I have a use case where I need to compare a file from s3 bucket with the output of a sql query.
Below is how I am reading the s3 file.
if s3_data is None:
s3_data = pd.read_feather(BytesIO(obj.get()['Body'].read()))
else:
s3_data = s3_data.append(pd.read_feather(BytesIO(obj.get()['Body'].read())), ignore_index=True)
Below is how I am reading from the database.
db_data=pandas.read_sql
Now I need to compare s3_data with db_data. Both of these dataframes are huge with as much as 2 million rows of data each.
The format of the data is somewhat like below.
name | Age | Gender
--------------------
Peter| 30 | Male
Tom | 24 | Male
Riya | 28 | Female
Now I need to validate whether exact same rows with same column data exist in both s3 file and db.
I tried using dataframe.compare()
but the kind of results it gives is not what I am looking for. The position of the row in the dataframe is not relevant for me. So if 'Tom' appears in row 1 or 3 in one of the dataframes while on a different position in other, it should still pass the equality validation as long as the record itself with same column values is present in both. dataframe.compare()
is not helping me in this case.
The alternate approach which I took is to use csv_diff
. I merged all the columns into one in the following way and saved it as a csv in my local creating two csv files- one for s3 data and one for db data.
data
------------
Peter+30+Male
Tom+24+Male
Riya+28+Female
Then, using below code, I am comparing the files.
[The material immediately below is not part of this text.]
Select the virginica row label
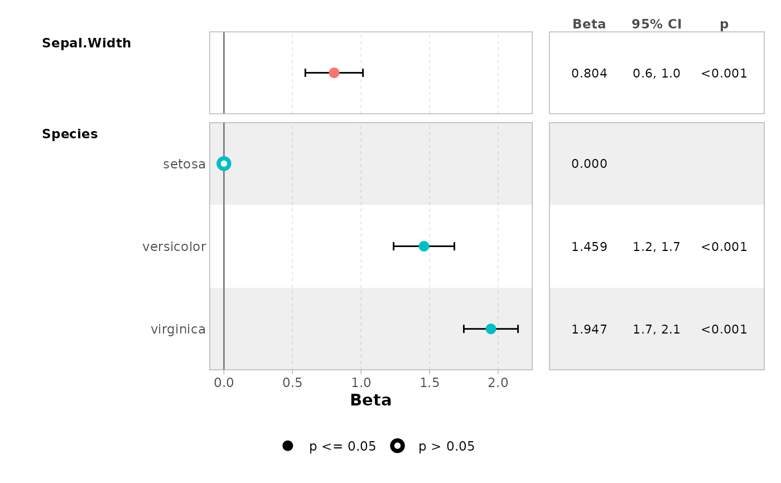The height and width of the screenshot is (483, 781). (x=178, y=330)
s3_file = load_csv(open("s3.csv"),key="data")
db_file = load_csv(open("db.csv"),key="data")
diff = compare(s3_file,db_file)
This works but is not very performant as I have to first write huge csv files with size as big as 500mb to local and then read and compare them this way.
Is there a better way to handle the comparison part without the need to write files to local and also at the same time ensuring that I am able to compare entire records(with each column value compared for a given row) for equality irrespective of the position of the row in the dataframe?